White Horse Mountain is a 1,725- acre remnant of the thousands of forested acres once owned and managed by the Mead Westvaco timber company. When the land was used for timber, White Horse was open to the public via a lease agreement between Mead Westvaco and West Virginia Division of Natural Resources (WV DNR). In the early 2000s, Mead Westvaco sold its land holdings in the region, most of which were quickly purchased by developers.

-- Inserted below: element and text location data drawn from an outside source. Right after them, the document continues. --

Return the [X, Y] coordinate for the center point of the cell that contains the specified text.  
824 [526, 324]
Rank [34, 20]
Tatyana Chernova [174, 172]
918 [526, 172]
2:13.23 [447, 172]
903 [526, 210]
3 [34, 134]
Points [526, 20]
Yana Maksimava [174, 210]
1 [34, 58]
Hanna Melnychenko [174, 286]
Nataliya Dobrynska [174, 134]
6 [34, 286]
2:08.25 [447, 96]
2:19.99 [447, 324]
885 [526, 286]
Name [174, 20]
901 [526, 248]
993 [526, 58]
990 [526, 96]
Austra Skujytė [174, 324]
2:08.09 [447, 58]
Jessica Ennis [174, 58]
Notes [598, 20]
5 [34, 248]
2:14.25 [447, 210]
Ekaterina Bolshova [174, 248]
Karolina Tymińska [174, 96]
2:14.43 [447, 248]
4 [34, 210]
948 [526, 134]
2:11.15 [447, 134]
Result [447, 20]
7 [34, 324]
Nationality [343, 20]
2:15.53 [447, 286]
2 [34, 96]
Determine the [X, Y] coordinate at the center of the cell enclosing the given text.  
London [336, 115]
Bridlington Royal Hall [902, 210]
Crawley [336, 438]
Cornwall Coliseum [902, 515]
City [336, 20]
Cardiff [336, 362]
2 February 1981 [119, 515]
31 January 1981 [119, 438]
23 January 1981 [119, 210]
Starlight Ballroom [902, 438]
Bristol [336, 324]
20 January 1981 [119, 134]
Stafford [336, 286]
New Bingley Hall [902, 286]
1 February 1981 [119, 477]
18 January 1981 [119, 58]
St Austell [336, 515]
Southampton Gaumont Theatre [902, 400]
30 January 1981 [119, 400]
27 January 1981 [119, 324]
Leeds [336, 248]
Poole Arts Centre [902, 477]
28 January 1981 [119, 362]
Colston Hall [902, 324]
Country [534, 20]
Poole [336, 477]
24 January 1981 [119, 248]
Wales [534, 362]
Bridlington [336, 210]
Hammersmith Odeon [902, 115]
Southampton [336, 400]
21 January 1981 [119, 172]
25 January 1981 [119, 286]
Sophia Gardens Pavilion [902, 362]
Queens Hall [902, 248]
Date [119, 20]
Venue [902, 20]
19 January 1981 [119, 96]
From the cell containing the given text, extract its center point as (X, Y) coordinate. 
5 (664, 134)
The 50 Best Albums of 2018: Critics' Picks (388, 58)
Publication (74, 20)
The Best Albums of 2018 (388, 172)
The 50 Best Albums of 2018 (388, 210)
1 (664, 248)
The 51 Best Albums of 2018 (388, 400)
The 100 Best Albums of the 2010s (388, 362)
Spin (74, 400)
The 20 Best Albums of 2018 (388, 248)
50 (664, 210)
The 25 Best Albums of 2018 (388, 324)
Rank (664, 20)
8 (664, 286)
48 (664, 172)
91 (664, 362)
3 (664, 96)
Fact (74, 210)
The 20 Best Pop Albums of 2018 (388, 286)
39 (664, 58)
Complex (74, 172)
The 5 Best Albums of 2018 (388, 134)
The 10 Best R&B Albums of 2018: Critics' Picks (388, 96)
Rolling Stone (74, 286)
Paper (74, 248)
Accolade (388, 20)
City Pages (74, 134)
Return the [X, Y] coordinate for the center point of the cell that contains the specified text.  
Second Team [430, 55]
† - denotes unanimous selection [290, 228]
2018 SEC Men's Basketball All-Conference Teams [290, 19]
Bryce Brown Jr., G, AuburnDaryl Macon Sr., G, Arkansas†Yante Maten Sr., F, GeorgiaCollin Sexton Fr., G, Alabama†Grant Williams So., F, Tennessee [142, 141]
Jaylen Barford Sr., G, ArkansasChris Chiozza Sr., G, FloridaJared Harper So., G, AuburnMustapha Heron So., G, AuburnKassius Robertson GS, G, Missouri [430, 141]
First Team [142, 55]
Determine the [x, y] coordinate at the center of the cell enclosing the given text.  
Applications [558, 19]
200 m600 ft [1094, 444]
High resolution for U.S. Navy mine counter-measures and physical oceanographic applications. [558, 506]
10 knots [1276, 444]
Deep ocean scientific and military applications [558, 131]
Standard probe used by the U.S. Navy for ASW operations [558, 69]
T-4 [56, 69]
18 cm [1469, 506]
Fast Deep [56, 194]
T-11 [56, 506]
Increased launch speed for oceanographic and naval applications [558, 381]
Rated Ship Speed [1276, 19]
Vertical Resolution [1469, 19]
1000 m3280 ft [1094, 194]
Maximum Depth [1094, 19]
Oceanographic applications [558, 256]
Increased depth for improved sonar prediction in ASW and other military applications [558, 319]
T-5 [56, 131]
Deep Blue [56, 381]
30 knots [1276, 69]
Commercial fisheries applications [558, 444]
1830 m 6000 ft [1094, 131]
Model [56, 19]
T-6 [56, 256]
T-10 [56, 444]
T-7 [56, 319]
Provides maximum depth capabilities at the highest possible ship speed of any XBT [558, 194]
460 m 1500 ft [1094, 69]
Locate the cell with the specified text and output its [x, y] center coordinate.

White Horse Mountain was no exception. It was bought in 2003 by a Florida-based developer, who then platted the land for seventy 20-acre lots. However, the housing market crashed soon after, and in 2012 the property went back on the market for $3.2 million. This unexpected turn of events afforded Potomac Conservancy a rare chance to protect a forested, riverside property in the headwaters of the Potomac River.

Project to Date

The total cost for the White Horse project is $3.2 million. In 2014, Potomac Conservancy negotiated an option to purchase the property for its appraised value of $2,825,000. Over 250 individuals contributed nearly $50,000 to help secure down payment funds. Potomac Conservancy then secured a $2.2 million loan from The Conservation Fund and purchased the property in May 2015. Since then, we have secured $2,512,000 (80 percent of project costs).

Next Steps

We are now raising the remaining 20 percent of project funds ($653K). Once the funds are raised, we will transfer White Horse Mountain to WV DNR. The state will manage White Horse once again as a public Wildlife Management Area, filling a gap in protected land that will help connect nearly 60,000 acres of conservation lands in West Virginia and Maryland. This will allow the forest, water, and wildlife habitat resources to be managed sustainably in perpetuity, will connect a vital migratory corridor, and will reopen access to the public for hiking, hunting, and other forms of passive recreation. As a result, more than 10 miles of headwater streams and 670 source water acres for two municipal springs will be forever protected.